After that the gentlemen of the Dauphine’s household were presented. Then the Comtesse presented the ladies, who had originally attended Queen Maria Lesczinska, who had died two years previously in her late sixties. There was the Duchesse de Villars as her Mistress of the Robes (Dame d’Atour) and among the Dames du Palais the Marquise de Duras, who was yet another Noailles, the Duchesse de Picquigny and the Comtesse de Mailly.

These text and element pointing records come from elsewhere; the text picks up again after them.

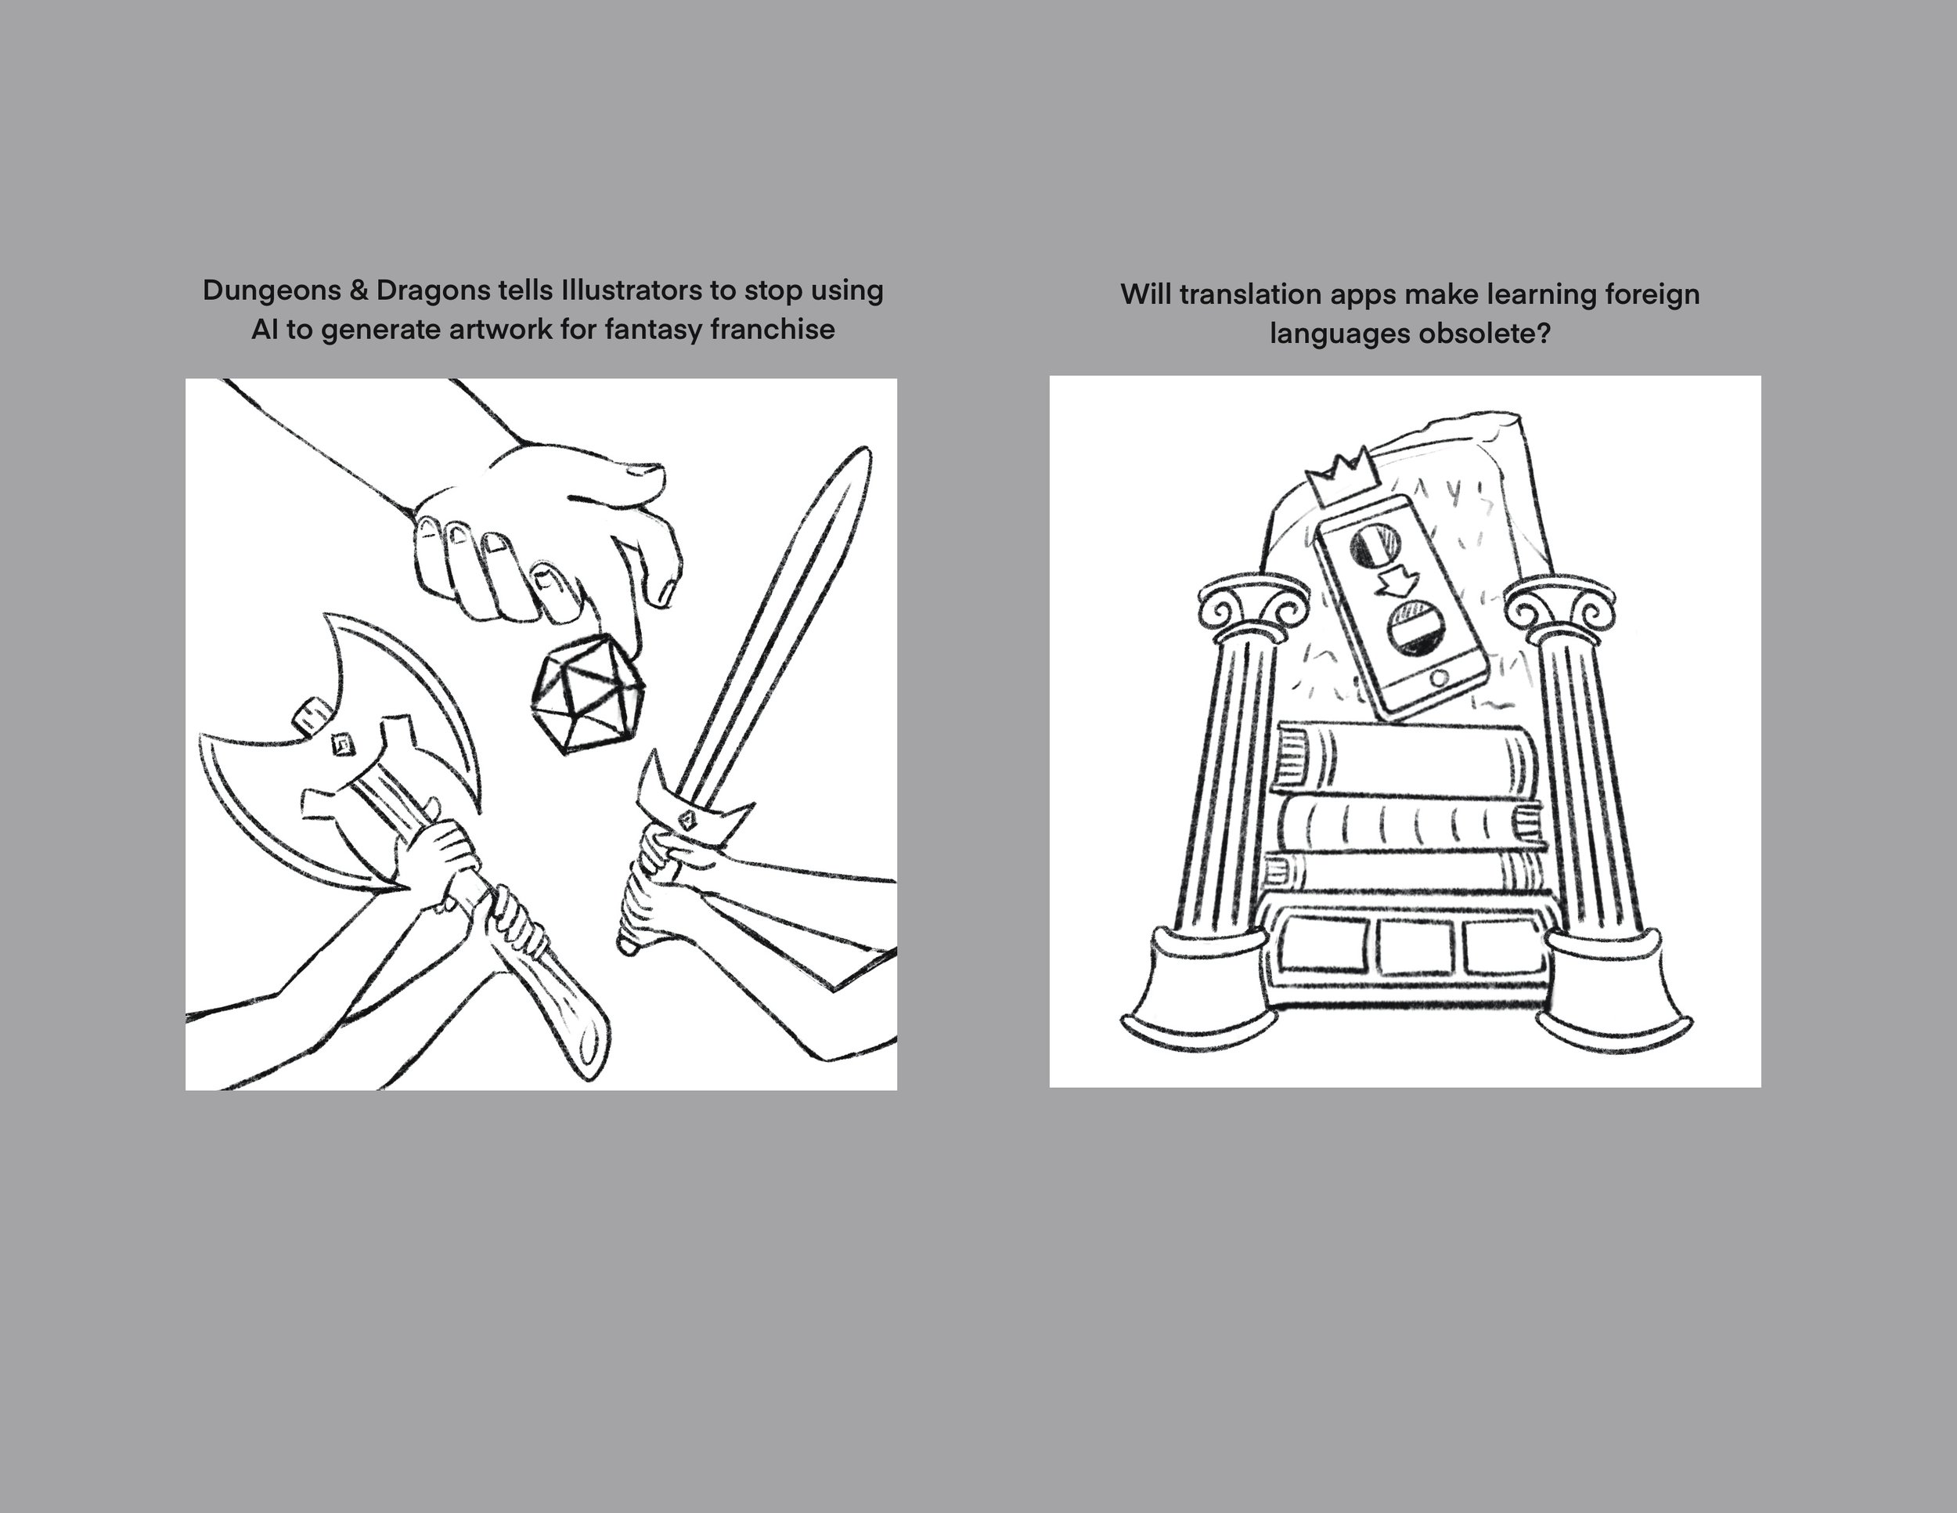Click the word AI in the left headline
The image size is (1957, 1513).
[265, 330]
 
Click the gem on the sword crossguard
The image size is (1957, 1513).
[687, 818]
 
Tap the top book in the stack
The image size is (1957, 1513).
[1406, 756]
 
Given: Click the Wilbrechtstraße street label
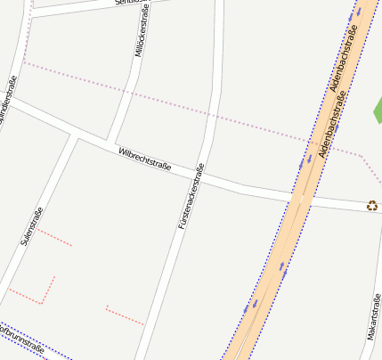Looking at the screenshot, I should [x=144, y=160].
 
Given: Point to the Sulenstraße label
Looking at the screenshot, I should [x=31, y=226].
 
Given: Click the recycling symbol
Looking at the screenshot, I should [x=371, y=206].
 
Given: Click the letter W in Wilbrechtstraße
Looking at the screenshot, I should [x=120, y=151].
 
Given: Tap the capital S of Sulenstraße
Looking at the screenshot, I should [x=24, y=242].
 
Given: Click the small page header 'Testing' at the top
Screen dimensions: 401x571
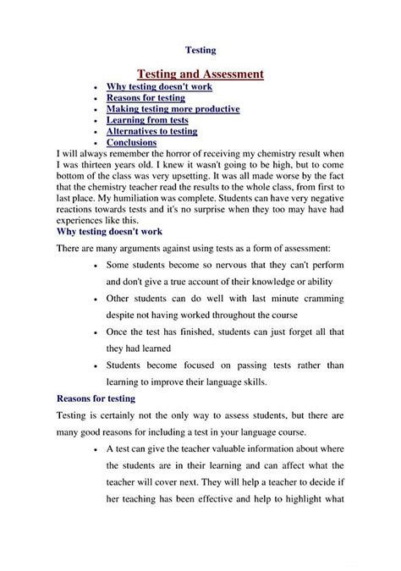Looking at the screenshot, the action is pos(200,50).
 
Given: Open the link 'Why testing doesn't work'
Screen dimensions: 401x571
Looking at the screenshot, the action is pos(159,86).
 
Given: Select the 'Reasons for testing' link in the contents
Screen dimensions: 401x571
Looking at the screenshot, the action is pos(146,98).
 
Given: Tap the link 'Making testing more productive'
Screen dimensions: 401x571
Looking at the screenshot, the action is pos(173,109).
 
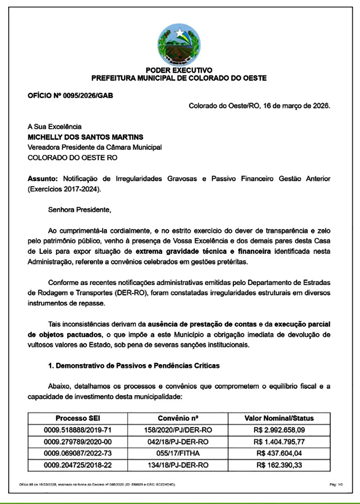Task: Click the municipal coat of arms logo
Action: tap(180, 44)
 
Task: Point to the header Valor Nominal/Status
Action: tap(279, 418)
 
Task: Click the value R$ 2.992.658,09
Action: tap(279, 430)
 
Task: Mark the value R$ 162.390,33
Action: tap(279, 465)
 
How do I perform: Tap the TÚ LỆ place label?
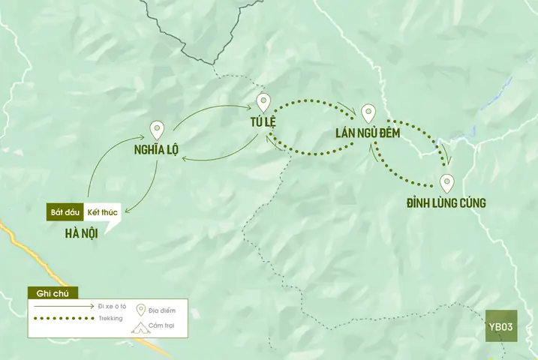[263, 123]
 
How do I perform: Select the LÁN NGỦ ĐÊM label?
[368, 134]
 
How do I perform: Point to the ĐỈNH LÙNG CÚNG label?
[446, 203]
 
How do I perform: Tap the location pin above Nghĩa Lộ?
[157, 130]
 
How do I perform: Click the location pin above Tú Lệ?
[263, 102]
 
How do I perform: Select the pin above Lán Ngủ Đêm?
[368, 113]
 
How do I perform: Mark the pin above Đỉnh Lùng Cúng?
[447, 182]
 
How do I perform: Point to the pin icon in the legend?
[140, 309]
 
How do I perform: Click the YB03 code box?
[500, 326]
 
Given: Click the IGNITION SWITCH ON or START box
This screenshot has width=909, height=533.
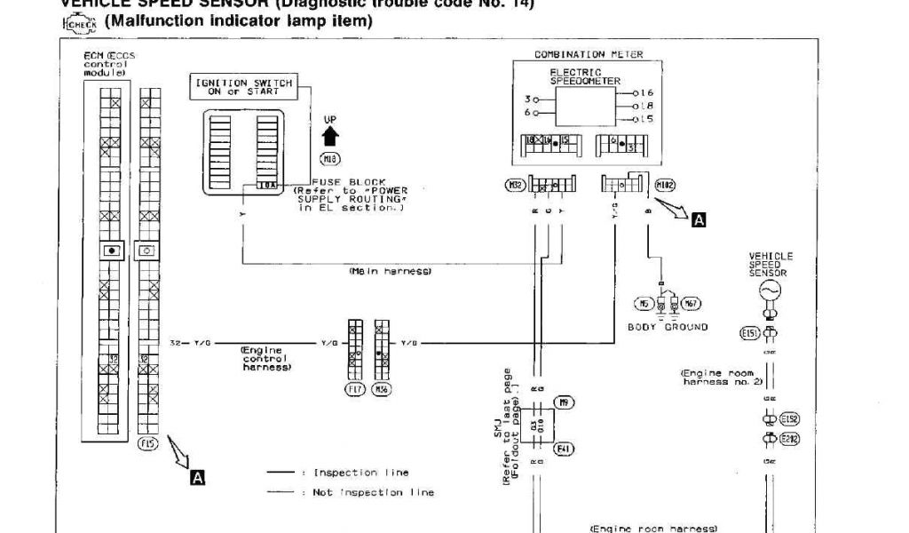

Not all the ladies-in-waiting, however, were as formidable as the Comtesse de Noailles, who said herself that she saw her role as that of a governess to a young woman as much as an attendant to a Dauphine, thus reincarnating that feared figure in Marie Antoinette’s life, the critical older woman. Although the Duchesse de Duras, as she became, tended to alarm the Dauphine with her superior intelligence, the Comtesse de Mailly was sweet-natured as well as wise, and would inspire great affection in her young mistress. As for the Duchesse de Picquigny, bold and amusing, her appointment was certainly due to her rank rather than her virtues, since she had a disreputable private life; the appointment raised some eyebrows including those of the Austrian ambassador.